Derrida (2001, p. 25) indaga-se sobre o futuro da psicanálise, salientando que Freud escreveu

suas teorias e ideias em um tempo que não dispunha das “máquinas de arquivar” dos anos

2000. O autor pergunta-se: “será que estas novas máquinas mudam alguma coisa? Afetam o

discurso de Freud em algum ponto essencial? Indago-me, então, qual seria a percepção de

Derrida acerca deste fato, no ano que estamos hoje – 2012. Em 2001, ainda não existia
Facebook, Twitter, os blogs eram escassos, e quase não havia “redes sociais digitais” muito

conhecidas. Qual seria a concepção de arquivo, em uma época que podemos arquivar,

compartilhar e registrar um número cada vez maior de informação? É algo, no mínimo, a se

pensar.

Voltando a falar sobre o futuro da psicanálise, percebemos que Derrida (2001, p. 26) afirma

que, sobre este, há no mínimo, duas ordens: “1- a primeira ordem de questões envolve a

exposição teórica da psicanálise”, ou seja, o autor indaga-se se a teoria de “bloco mágico” de

Freud, por exemplo, resite ou não à evolução da tecno-ciência do arquivo. Essas “próteses da

memória chamada viva” estão mais refinadas, complicadas, potentes, que o “bloco mágico

(microinformatização, eletronização, computorização)”? Segunda ordem: como fica o

arquivamento da psicanálise? Como seria se, “em lugar de escrever milhares de cartas à

mão”, Freud e seus colaboradores e discípulos contemporâneos, “dispusessem de cartões

telefônicos, MCI ou ATT, de gravadores portáteis, computadores, impressoras, fax, televisão,

teleconferência e sobre tudo correio eletrônico”? Vou além questionando: como seria se

Freud tivesse Facebook e Twitter, por exemplo? Para Derrida (2001, p. 28-29), se Freud

dispusesse das “máquinas de arquivas” dos anos 2000, certamente não o entenderíamos

como entendemos hoje, pois “a estrutura técnica do arquivo arquivante determina também

a estrutura do conteúdo arquivável em seu próprio surgimento e em sua relação com o

futuro. O arquivamento tanto produz quanto registra o evento”, enfim, “é também nossa

experiência política dos meios chamados de informação”. Em outras palavras, a psicanálise

não teria sido o que foi se no passado, existisse e-mail, por exemplo.

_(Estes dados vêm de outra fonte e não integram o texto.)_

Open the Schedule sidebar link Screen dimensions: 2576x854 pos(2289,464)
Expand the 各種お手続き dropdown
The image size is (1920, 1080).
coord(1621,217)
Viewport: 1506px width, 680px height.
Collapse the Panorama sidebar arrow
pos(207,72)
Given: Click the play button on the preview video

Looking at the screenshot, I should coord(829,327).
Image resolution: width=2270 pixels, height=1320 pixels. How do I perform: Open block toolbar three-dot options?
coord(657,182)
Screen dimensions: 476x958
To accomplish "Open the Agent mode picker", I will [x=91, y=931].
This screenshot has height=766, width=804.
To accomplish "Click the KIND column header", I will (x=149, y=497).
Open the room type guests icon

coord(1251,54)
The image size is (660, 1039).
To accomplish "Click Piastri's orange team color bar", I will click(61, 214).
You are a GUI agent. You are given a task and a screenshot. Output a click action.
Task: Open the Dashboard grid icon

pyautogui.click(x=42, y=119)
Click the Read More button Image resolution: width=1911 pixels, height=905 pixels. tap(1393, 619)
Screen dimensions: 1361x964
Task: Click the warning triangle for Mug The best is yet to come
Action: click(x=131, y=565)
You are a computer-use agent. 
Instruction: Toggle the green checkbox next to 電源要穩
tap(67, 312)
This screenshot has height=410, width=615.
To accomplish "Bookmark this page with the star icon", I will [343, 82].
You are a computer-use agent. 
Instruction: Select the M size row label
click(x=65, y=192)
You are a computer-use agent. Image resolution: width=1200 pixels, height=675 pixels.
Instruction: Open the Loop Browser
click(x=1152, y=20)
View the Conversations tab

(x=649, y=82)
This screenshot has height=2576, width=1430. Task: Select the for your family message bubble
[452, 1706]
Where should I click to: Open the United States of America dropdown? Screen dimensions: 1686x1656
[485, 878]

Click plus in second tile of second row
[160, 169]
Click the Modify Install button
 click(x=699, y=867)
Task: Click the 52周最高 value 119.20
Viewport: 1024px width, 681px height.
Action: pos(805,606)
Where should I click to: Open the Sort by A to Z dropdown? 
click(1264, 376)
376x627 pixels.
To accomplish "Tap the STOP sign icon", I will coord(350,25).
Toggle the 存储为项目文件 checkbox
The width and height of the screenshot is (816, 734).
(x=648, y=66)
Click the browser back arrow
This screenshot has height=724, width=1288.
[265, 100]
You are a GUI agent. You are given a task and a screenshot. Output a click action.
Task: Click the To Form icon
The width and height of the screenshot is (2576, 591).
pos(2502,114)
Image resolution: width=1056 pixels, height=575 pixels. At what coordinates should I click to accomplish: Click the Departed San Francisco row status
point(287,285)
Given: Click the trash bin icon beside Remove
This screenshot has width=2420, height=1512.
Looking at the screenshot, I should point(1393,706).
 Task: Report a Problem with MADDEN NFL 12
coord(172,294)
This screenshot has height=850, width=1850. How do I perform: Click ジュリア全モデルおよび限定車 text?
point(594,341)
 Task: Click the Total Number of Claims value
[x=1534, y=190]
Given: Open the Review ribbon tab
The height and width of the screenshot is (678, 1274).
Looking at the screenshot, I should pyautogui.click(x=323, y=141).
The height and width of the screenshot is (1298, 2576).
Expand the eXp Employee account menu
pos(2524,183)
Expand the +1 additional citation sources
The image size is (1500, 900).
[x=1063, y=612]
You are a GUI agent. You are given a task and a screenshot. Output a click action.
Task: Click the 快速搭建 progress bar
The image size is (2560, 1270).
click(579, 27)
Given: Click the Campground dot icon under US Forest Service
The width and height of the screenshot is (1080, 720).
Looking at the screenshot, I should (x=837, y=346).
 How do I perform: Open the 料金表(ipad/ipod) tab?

Estas novas técnicas de arquivamento também colocam em voga outra questão: qual é o

limite entre o privado e o segredo? Qual a nossa propriedade em publicar e reproduzir neste

“ritmo inédito”, nesta ampla possibilidade de produção, impressão, conservação e destruição

de arquivo? O que é visto é que cada vez mais nos afastamos dos “copistas medievais”,
vivendo em uma “revolução sem limites da técnica arquivística”, levando em consideração

que a “técnica arquivística não determina mais, e nunca o terá feito, o momento único do

registro conservador, mas sim a instituição mesma do acontecimento arquivável”, enfim, tal

técnica “comanda aquilo que no próprio passado instituía e construía o que quer que fosse

como antecipação do futuro” (DERRIDA, 2001, p. 30-31).

Derrida (2001, p. 32) compreende que “a teoria psicanalítica tornou-se, portanto, uma teoria

do arquivo e não somente uma teoria da memória”. Sendo que, para Derrida (2001, p. 32),

“o modelo deste singular ‘Bloco Mágico’ incorpora também o que parecia contradizer, sob a

forma de uma pulsão de destruição, a pulsão mesma de conservação que poderíamos

chamar também pulsão de arquivo”, o que o autor considera como o “mal de arquivo”, pois

“não haveria certamente desejo de arquivo sem a finitude radical, sem a possibilidade de um

esquecimento que não se limita ao recalcamento”. Além disso, “não haveria mal de arquivo

sem a ameaça desta pulsão de morte, da agressão ou de destruição”, “o mal de arquivo toca

o mal radical”.

Derrida (2001, p. 32) “incrusta” uma segunda citação ao exergo, esta, menos tipográfica que

a primeira, pois, de acordo com o autor, “recorrente e interativa, ela leva a singularidade

literal à figuralidade”. O autor afirma também que, “inscrevendo ainda a inscrição,

comemora à sua maneira, com efeito, uma circuncisão. Este monumento muito singular é

também o documento de um arquivo. De modo reiterado, deixa o rastro de uma incisão

diretamente na pele: mais de uma pele, em mais de uma era. Literal ou figurativa”. De início,

uma inscrição privada.

Derrida (2001, p. 34) encerra seu primeiro capítulo com o fragmento de uma dedicatória da

bíblia que o avô de Freud deu ao seu pai, e este, por sua vez, lhe ofertou. Para o autor, “o
que o pai dá ao filho é ao mesmo tempo uma escritura e seu suporte. O suporte era a própria

bíblia, o ‘Livro dos livros’, uma Bíblia Philippsohn onde Freud estudara na juventude”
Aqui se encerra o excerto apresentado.